■ **Task to carry out**
Copy the following lines word for word, leaving none out.

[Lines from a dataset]
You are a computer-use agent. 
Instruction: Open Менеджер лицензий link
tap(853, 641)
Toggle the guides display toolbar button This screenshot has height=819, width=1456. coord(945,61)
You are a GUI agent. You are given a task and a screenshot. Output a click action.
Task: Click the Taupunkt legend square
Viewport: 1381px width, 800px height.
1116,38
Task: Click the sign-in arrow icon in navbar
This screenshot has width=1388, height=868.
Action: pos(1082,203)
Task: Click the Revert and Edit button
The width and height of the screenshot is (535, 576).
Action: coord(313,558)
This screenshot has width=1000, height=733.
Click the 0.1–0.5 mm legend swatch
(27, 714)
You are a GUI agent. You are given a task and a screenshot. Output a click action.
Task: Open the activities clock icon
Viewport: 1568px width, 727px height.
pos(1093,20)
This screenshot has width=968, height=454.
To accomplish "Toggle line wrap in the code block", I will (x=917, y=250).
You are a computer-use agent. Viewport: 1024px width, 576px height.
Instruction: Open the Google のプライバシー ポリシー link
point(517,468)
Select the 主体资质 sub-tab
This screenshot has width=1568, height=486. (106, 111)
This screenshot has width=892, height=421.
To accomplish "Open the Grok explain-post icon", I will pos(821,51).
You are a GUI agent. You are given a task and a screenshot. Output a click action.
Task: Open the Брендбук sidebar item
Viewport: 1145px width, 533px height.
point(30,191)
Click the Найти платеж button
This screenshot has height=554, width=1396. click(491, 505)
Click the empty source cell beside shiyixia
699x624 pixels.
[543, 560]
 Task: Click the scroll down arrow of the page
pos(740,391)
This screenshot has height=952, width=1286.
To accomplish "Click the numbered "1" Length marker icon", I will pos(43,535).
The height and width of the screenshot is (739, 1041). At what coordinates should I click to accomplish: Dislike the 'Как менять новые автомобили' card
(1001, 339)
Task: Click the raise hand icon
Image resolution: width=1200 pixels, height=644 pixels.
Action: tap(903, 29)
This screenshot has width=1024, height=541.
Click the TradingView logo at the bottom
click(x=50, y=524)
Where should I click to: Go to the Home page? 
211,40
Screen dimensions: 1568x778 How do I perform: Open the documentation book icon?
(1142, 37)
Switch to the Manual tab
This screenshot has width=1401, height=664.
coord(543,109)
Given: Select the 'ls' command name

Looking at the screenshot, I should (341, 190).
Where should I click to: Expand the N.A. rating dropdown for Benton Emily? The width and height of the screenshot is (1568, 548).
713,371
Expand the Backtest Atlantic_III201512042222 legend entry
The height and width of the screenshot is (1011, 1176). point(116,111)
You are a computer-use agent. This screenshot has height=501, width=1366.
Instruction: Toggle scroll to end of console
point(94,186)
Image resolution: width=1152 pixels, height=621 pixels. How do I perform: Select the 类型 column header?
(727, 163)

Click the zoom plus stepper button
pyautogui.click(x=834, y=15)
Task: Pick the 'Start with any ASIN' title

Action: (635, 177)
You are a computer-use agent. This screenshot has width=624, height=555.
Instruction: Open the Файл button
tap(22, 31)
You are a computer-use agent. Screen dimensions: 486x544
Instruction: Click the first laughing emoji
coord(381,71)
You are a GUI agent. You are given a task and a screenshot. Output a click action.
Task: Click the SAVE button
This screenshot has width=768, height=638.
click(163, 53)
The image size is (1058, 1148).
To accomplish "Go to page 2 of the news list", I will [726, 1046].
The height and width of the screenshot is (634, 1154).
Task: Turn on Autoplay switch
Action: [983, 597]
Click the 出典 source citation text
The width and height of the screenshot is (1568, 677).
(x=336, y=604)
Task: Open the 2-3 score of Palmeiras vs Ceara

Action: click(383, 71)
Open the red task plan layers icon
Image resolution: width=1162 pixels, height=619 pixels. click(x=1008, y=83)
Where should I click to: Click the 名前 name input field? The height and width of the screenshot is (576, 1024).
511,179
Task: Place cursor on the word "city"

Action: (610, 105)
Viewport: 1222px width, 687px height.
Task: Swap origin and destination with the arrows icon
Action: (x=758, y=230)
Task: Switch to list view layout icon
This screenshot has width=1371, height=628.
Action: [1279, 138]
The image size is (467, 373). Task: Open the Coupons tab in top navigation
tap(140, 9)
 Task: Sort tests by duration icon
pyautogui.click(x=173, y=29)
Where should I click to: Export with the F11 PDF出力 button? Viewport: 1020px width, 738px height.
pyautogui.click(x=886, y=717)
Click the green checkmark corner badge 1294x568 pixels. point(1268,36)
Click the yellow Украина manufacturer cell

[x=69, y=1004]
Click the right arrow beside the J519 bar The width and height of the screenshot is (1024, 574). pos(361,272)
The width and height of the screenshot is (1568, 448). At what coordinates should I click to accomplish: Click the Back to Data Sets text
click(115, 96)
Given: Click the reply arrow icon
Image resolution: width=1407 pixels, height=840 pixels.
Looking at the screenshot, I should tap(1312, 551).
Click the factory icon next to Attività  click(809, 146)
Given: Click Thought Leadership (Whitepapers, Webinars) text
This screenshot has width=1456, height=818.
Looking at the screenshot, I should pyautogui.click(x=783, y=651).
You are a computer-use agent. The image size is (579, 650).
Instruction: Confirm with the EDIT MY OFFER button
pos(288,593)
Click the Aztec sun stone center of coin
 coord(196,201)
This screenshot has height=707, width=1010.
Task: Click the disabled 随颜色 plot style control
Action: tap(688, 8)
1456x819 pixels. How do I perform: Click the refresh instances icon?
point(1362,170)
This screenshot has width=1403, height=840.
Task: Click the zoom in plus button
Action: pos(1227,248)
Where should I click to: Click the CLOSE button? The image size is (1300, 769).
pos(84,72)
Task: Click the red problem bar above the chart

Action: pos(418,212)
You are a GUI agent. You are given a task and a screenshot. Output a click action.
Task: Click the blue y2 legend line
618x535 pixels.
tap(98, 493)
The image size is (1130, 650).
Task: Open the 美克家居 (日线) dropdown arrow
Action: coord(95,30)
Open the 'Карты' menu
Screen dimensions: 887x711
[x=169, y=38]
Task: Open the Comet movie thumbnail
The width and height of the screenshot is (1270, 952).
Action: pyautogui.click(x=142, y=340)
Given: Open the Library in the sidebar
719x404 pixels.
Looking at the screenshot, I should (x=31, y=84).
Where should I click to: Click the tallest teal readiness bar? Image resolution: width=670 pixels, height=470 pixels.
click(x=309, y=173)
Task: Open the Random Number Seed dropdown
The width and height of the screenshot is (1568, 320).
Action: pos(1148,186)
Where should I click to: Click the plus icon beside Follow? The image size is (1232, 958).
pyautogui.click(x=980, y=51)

■ **Exercise response**
You are a computer-use agent. 
Instruction: Open Менеджер лицензий link
tap(853, 641)
Toggle the guides display toolbar button This screenshot has height=819, width=1456. coord(945,61)
You are a GUI agent. You are given a task and a screenshot. Output a click action.
Task: Click the Taupunkt legend square
Viewport: 1381px width, 800px height.
1116,38
Task: Click the sign-in arrow icon in navbar
This screenshot has width=1388, height=868.
Action: pos(1082,203)
Task: Click the Revert and Edit button
The width and height of the screenshot is (535, 576).
Action: coord(313,558)
This screenshot has width=1000, height=733.
Click the 0.1–0.5 mm legend swatch
(27, 714)
You are a GUI agent. You are given a task and a screenshot. Output a click action.
Task: Open the activities clock icon
Viewport: 1568px width, 727px height.
pos(1093,20)
This screenshot has width=968, height=454.
To accomplish "Toggle line wrap in the code block", I will (x=917, y=250).
You are a computer-use agent. Viewport: 1024px width, 576px height.
Instruction: Open the Google のプライバシー ポリシー link
point(517,468)
Select the 主体资质 sub-tab
This screenshot has width=1568, height=486. (106, 111)
This screenshot has width=892, height=421.
To accomplish "Open the Grok explain-post icon", I will pos(821,51).
You are a GUI agent. You are given a task and a screenshot. Output a click action.
Task: Open the Брендбук sidebar item
Viewport: 1145px width, 533px height.
point(30,191)
Click the Найти платеж button
This screenshot has height=554, width=1396. click(491, 505)
Click the empty source cell beside shiyixia
699x624 pixels.
[543, 560]
 Task: Click the scroll down arrow of the page
pos(740,391)
This screenshot has height=952, width=1286.
To accomplish "Click the numbered "1" Length marker icon", I will pos(43,535).
The height and width of the screenshot is (739, 1041). At what coordinates should I click to accomplish: Dislike the 'Как менять новые автомобили' card
(1001, 339)
Task: Click the raise hand icon
Image resolution: width=1200 pixels, height=644 pixels.
Action: tap(903, 29)
This screenshot has width=1024, height=541.
Click the TradingView logo at the bottom
click(x=50, y=524)
Where should I click to: Go to the Home page? 
211,40
Screen dimensions: 1568x778 How do I perform: Open the documentation book icon?
(1142, 37)
Switch to the Manual tab
This screenshot has width=1401, height=664.
coord(543,109)
Given: Select the 'ls' command name

Looking at the screenshot, I should (341, 190).
Where should I click to: Expand the N.A. rating dropdown for Benton Emily? The width and height of the screenshot is (1568, 548).
713,371
Expand the Backtest Atlantic_III201512042222 legend entry
The height and width of the screenshot is (1011, 1176). point(116,111)
You are a computer-use agent. This screenshot has height=501, width=1366.
Instruction: Toggle scroll to end of console
point(94,186)
Image resolution: width=1152 pixels, height=621 pixels. How do I perform: Select the 类型 column header?
(727, 163)

Click the zoom plus stepper button
pyautogui.click(x=834, y=15)
Task: Pick the 'Start with any ASIN' title

Action: (635, 177)
You are a computer-use agent. This screenshot has width=624, height=555.
Instruction: Open the Файл button
tap(22, 31)
You are a computer-use agent. Screen dimensions: 486x544
Instruction: Click the first laughing emoji
coord(381,71)
You are a GUI agent. You are given a task and a screenshot. Output a click action.
Task: Click the SAVE button
This screenshot has width=768, height=638.
click(163, 53)
The image size is (1058, 1148).
To accomplish "Go to page 2 of the news list", I will [726, 1046].
The height and width of the screenshot is (634, 1154).
Task: Turn on Autoplay switch
Action: [983, 597]
Click the 出典 source citation text
The width and height of the screenshot is (1568, 677).
(x=336, y=604)
Task: Open the 2-3 score of Palmeiras vs Ceara

Action: click(383, 71)
Open the red task plan layers icon
Image resolution: width=1162 pixels, height=619 pixels. click(x=1008, y=83)
Where should I click to: Click the 名前 name input field? The height and width of the screenshot is (576, 1024).
511,179
Task: Place cursor on the word "city"

Action: (610, 105)
Viewport: 1222px width, 687px height.
Task: Swap origin and destination with the arrows icon
Action: (x=758, y=230)
Task: Switch to list view layout icon
This screenshot has width=1371, height=628.
Action: [1279, 138]
The image size is (467, 373). Task: Open the Coupons tab in top navigation
tap(140, 9)
 Task: Sort tests by duration icon
pyautogui.click(x=173, y=29)
Where should I click to: Export with the F11 PDF出力 button? Viewport: 1020px width, 738px height.
pyautogui.click(x=886, y=717)
Click the green checkmark corner badge 1294x568 pixels. point(1268,36)
Click the yellow Украина manufacturer cell

[x=69, y=1004]
Click the right arrow beside the J519 bar The width and height of the screenshot is (1024, 574). pos(361,272)
The width and height of the screenshot is (1568, 448). At what coordinates should I click to accomplish: Click the Back to Data Sets text
click(115, 96)
Given: Click the reply arrow icon
Image resolution: width=1407 pixels, height=840 pixels.
Looking at the screenshot, I should tap(1312, 551).
Click the factory icon next to Attività  click(809, 146)
Given: Click Thought Leadership (Whitepapers, Webinars) text
This screenshot has width=1456, height=818.
Looking at the screenshot, I should pyautogui.click(x=783, y=651).
You are a computer-use agent. The image size is (579, 650).
Instruction: Confirm with the EDIT MY OFFER button
pos(288,593)
Click the Aztec sun stone center of coin
 coord(196,201)
This screenshot has height=707, width=1010.
Task: Click the disabled 随颜色 plot style control
Action: tap(688, 8)
1456x819 pixels. How do I perform: Click the refresh instances icon?
point(1362,170)
This screenshot has width=1403, height=840.
Task: Click the zoom in plus button
Action: pos(1227,248)
Where should I click to: Click the CLOSE button? The image size is (1300, 769).
pos(84,72)
Task: Click the red problem bar above the chart

Action: pos(418,212)
You are a GUI agent. You are given a task and a screenshot. Output a click action.
Task: Click the blue y2 legend line
618x535 pixels.
tap(98, 493)
The image size is (1130, 650).
Task: Open the 美克家居 (日线) dropdown arrow
Action: coord(95,30)
Open the 'Карты' menu
Screen dimensions: 887x711
[x=169, y=38]
Task: Open the Comet movie thumbnail
The width and height of the screenshot is (1270, 952).
Action: pyautogui.click(x=142, y=340)
Given: Open the Library in the sidebar
719x404 pixels.
Looking at the screenshot, I should (x=31, y=84).
Where should I click to: Click the tallest teal readiness bar? Image resolution: width=670 pixels, height=470 pixels.
click(x=309, y=173)
Task: Open the Random Number Seed dropdown
The width and height of the screenshot is (1568, 320).
Action: pos(1148,186)
Where should I click to: Click the plus icon beside Follow? The image size is (1232, 958).
pyautogui.click(x=980, y=51)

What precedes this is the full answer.